🤖 AI Summary
End-to-end machine translation of complex-layout document images remains challenging due to the need to jointly handle optical character recognition (OCR), layout understanding, and cross-lingual generation. Method: This paper proposes the first unified framework supporting both OCR-based and OCR-free translation scenarios. Built upon open-source large vision-language models (LVLMs), it introduces a novel training paradigm integrating multi-task learning with perceptual chain-of-thought reasoning to jointly optimize text recognition, layout comprehension, and target-language generation. It further incorporates minimum-Bayes decoding and customized post-processing to enhance structural fidelity. Contribution/Results: Evaluated on the ICDAR 2025 DIMT25 benchmark, the method achieves state-of-the-art performance, significantly improving translation accuracy and layout consistency.
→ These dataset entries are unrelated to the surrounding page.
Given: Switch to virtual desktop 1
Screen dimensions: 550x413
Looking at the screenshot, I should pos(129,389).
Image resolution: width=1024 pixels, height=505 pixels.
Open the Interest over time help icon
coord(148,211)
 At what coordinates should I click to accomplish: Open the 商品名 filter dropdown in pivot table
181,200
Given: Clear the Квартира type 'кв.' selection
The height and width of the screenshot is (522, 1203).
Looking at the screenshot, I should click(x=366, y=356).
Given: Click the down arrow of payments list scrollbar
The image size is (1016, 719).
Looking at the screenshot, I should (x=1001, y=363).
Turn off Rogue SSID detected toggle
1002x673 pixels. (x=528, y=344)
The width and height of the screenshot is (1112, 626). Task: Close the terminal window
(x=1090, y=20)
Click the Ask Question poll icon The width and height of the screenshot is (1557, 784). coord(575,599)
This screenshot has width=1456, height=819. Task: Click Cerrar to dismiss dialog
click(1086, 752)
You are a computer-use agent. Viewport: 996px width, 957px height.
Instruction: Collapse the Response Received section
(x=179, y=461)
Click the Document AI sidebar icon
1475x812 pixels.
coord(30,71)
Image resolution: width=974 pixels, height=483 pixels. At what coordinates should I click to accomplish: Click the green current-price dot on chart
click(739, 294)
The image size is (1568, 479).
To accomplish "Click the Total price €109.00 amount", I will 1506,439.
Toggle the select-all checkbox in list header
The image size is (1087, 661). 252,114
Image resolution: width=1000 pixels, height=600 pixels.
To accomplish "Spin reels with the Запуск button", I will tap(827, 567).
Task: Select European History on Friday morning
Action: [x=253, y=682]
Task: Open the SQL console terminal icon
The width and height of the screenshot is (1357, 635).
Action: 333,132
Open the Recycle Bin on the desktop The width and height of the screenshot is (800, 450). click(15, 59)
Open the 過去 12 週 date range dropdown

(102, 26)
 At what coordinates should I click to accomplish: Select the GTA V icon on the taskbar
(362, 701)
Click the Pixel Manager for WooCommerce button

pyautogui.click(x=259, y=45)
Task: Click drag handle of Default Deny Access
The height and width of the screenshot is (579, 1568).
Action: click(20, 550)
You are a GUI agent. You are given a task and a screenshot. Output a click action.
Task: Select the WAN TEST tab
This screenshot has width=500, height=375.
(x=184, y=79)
It is the first approach to realize high-fidelity, end-to-end translation from input document images to output target-language text.
📝 Abstract
This paper presents the technical solution proposed by Huawei Translation Service Center (HW-TSC) for the"End-to-End Document Image Machine Translation for Complex Layouts"competition at the 19th International Conference on Document Analysis and Recognition (DIMT25@ICDAR2025). Leveraging state-of-the-art open-source large vision-language model (LVLM), we introduce a training framework that combines multi-task learning with perceptual chain-of-thought to develop a comprehensive end-to-end document translation system. During the inference phase, we apply minimum Bayesian decoding and post-processing strategies to further enhance the system's translation capabilities. Our solution uniquely addresses both OCR-based and OCR-free document image translation tasks within a unified framework. This paper systematically details the training methods, inference strategies, LVLM base models, training data, experimental setups, and results, demonstrating an effective approach to document image machine translation.